Chang SH, et al. - The objectives of this study were to evaluate the relationship between utilization of non–vitamin K oral anticoagulants (NOACs) with and without concurrent medications and risk of major bleeding in patients with nonvalvular atrial fibrillation. Among patients taking NOACs for nonvalvular atrial fibrillation, concurrent utilization of amiodarone, fluconazole, rifampin, and phenytoin compared with the utilization of NOACs alone, was related to increased risk of major bleeding.
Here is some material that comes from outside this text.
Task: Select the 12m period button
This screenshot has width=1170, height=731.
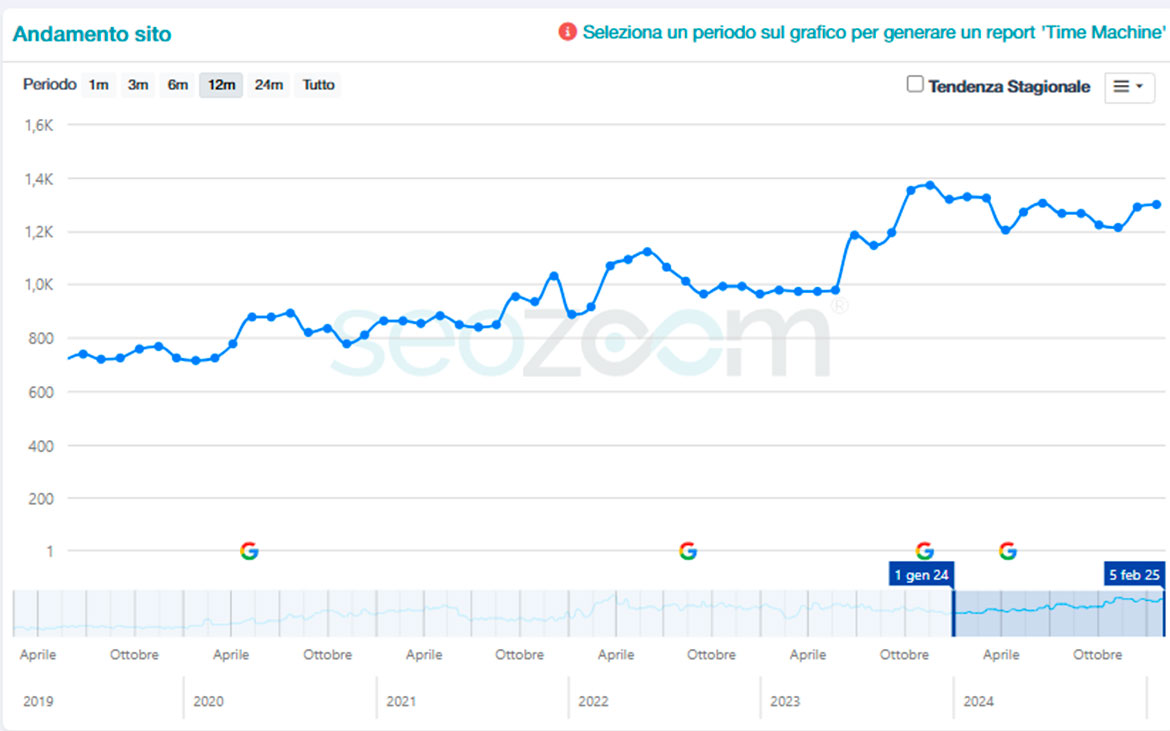Action: [221, 85]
Physicians prescribing NOAC medications ought to consider the potential risks related to concomitant utilization of other drugs.

Methods

• For this research, they designed a retrospective cohort study.
• This study used data from the Taiwan National Health Insurance database and included 91330 patients with nonvalvular atrial fibrillation who received not less than1 NOAC prescription of dabigatran, rivaroxaban, or apixaban from January 1, 2012, through December 31, 2016, with final follow-up on December 31, 2016.

Results

• Out of 91330 patients with nonvalvular atrial fibrillation (mean age, 74.7 years [SD, 10.8]; men, 55.8%; NOAC exposure: dabigatran, 45347 patients; rivaroxaban, 54006 patients; and apixaban, 12886 patients), 4770 major bleeding events occurred during 447037 person-quarters with NOAC prescriptions.
• The most widely recognized medications co-prescribed with NOACs over all person-quarters were atorvastatin (27.6%), diltiazem (22.7%), digoxin (22.5%), and amiodarone (21.1%).
• Concurrent utilization of amiodarone, fluconazole, rifampin, and phenytoin with NOACs had a significant increase in adjusted incidence rates per 1000 person-years of major bleeding than NOACs alone: 38.09 for NOAC use alone vs 52.04 for amiodarone (difference, 13.94 [99% CI, 9.76-18.13]); 102.77 for NOAC use alone vs 241.92 for fluconazole (difference, 138.46 [99% CI, 80.96-195.97]); 65.66 for NOAC use alone vs 103.14 for rifampin (difference, 36.90 [99% CI, 1.59-72.22); and 56.07 for NOAC use alone vs 108.52 for phenytoin (difference, 52.31 [99% CI, 32.18-72.44]; P < .01 for all comparisons).
• Compared with NOAC use alone, the adjusted incidence rate for major bleeding was significantly lower for concurrent utilization of atorvastatin, digoxin, and erythromycin or clarithromycin and was not significantly different for concurrent utilization of verapamil; diltiazem; cyclosporine; ketoconazole, itraconazole, voriconazole, or posaconazole; and dronedarone.